DIG and Itochu will invest $60 million in Health Robotics' products and will immediately take over Health Robotics' existing North American customers and employees. In addition, DIG has agreed to acquire a 13.33% equity stake in Health Robotics, whereby DIG President/CEO Dr. John Bennett will join the board of Health Robotics in December.

DIG also acquired exclusive rights to Health Robotics' i.v.Station pending, an automated robotic solution for non-hazardous IV Admixtures to be demonstrated at the upcoming ASHP mid-year clinical meeting in Orlando, Florida, next month.

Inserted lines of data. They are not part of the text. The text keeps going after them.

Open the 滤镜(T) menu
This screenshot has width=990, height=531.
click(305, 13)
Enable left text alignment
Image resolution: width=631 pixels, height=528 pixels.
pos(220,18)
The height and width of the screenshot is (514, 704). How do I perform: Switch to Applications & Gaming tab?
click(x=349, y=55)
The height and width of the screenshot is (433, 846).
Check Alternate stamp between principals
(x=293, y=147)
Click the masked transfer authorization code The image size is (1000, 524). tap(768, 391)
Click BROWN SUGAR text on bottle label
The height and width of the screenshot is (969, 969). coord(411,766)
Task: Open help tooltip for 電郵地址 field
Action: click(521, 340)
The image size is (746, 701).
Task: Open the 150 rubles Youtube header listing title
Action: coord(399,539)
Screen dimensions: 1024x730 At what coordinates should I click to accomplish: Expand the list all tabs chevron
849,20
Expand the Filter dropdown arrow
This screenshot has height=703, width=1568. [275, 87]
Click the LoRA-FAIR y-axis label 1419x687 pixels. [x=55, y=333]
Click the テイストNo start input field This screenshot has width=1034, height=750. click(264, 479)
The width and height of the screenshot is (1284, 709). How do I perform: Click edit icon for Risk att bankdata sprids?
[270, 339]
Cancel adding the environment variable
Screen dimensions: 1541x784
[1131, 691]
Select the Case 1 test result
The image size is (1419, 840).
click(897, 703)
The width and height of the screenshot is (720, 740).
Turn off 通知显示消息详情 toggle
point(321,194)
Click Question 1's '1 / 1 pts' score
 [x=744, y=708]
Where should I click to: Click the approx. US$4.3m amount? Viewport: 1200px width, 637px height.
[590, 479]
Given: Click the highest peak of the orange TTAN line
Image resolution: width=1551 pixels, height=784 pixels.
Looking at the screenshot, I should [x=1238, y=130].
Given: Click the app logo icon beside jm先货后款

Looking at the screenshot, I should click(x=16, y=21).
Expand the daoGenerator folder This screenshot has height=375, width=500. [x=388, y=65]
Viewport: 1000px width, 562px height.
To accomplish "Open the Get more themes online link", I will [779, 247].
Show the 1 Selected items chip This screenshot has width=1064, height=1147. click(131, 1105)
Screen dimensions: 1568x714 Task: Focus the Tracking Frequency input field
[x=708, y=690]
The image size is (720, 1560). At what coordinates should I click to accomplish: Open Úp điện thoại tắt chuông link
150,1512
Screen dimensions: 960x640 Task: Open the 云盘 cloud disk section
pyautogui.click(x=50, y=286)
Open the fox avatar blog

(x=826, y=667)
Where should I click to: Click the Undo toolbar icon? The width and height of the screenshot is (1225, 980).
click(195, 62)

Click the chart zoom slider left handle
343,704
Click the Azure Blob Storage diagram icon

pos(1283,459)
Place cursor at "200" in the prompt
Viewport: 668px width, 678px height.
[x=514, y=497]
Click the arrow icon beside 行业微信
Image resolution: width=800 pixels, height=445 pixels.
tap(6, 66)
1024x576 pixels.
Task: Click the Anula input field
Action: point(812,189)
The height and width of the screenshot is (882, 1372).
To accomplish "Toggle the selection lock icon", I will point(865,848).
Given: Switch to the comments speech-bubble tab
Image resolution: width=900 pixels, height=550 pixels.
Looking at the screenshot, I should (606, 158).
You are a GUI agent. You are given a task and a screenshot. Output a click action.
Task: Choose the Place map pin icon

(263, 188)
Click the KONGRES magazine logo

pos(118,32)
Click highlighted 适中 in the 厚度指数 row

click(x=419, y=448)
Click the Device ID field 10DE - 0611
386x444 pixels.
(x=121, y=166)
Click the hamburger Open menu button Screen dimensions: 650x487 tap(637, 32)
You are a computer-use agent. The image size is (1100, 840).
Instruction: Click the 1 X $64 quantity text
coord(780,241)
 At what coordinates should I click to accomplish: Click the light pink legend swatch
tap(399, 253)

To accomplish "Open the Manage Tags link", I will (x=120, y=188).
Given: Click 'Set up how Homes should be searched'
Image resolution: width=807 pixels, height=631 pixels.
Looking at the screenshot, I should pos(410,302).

A new subsidiary, Devon Robotics, will soon be announced by DIG with the purpose to house Health Robotics' U.S. operations, DIG said. The company said it would also execute sales activities with MedSurg Specialty Devices, a subsidiary of Itochu, and will seek strategic healthcare partnerships with other North American companies to optimize the manufacturing, marketing, delivery, implementation, and support of Health Robotics' products throughout North America.

• MicroPhage (Longmont, Colorado) reported its latest round of financing, which brings total capital raised to $11 million. Investors in this round were a combination of existing and new investors, the company said. All funds to date have come from private investors.

MicroPhage said it would use the proceeds from this financing to complete the validation and launch preparation of its initial diagnostic products, which address the growing need for simple, rapid and highly accurate tests for hospital-acquired infections, such as MRSA.

• Angiotech Pharmaceuticals (Vancouver, British Columbia) said it has been notified by Ares Management and New Leaf Venture Partners that they have elected to terminate a note purchase agreement dated July 7. Angiotech reported on Sept. 22 that it had notified Ares and New Leaf that it did not expect to satisfy the condition in the note purchase agreement with respect to the minimum level of cash and cash equivalents required to be held at the time of the transaction's close, and that it intended to take a series of actions to reorganize and restructure its businesses.

Angiotech says it has been pursuing financing alternatives to address its working capital needs for its business initiatives, as well as to "address potential liquidity issues likely to arise in the near term relating to the company's current balance sheet structure."

• Escalon Medical (Wayne, Pennsylvania) said it has completed a $1.1 million private placement of common stock and common stock purchase warrants to accredited and institutional investors. The company sold 1 million shares of common stock at $1.10 a share. The investors also received warrants to buy an additional 150,000 shares of common stock at an exercise price of $1.21 a share. The warrants cannot be exercised for 181 days.

The net proceeds to the company from the offering, after fees and expenses, will be about $1,029,000. Barrett & Co. (Providence, Rhode Island), was placement agent on behalf of Escalon in the private financing.

As the result of the private placement, Escalon will have 7,413,930 shares of common stock outstanding, not including the shares issuable upon the exercise of the warrants.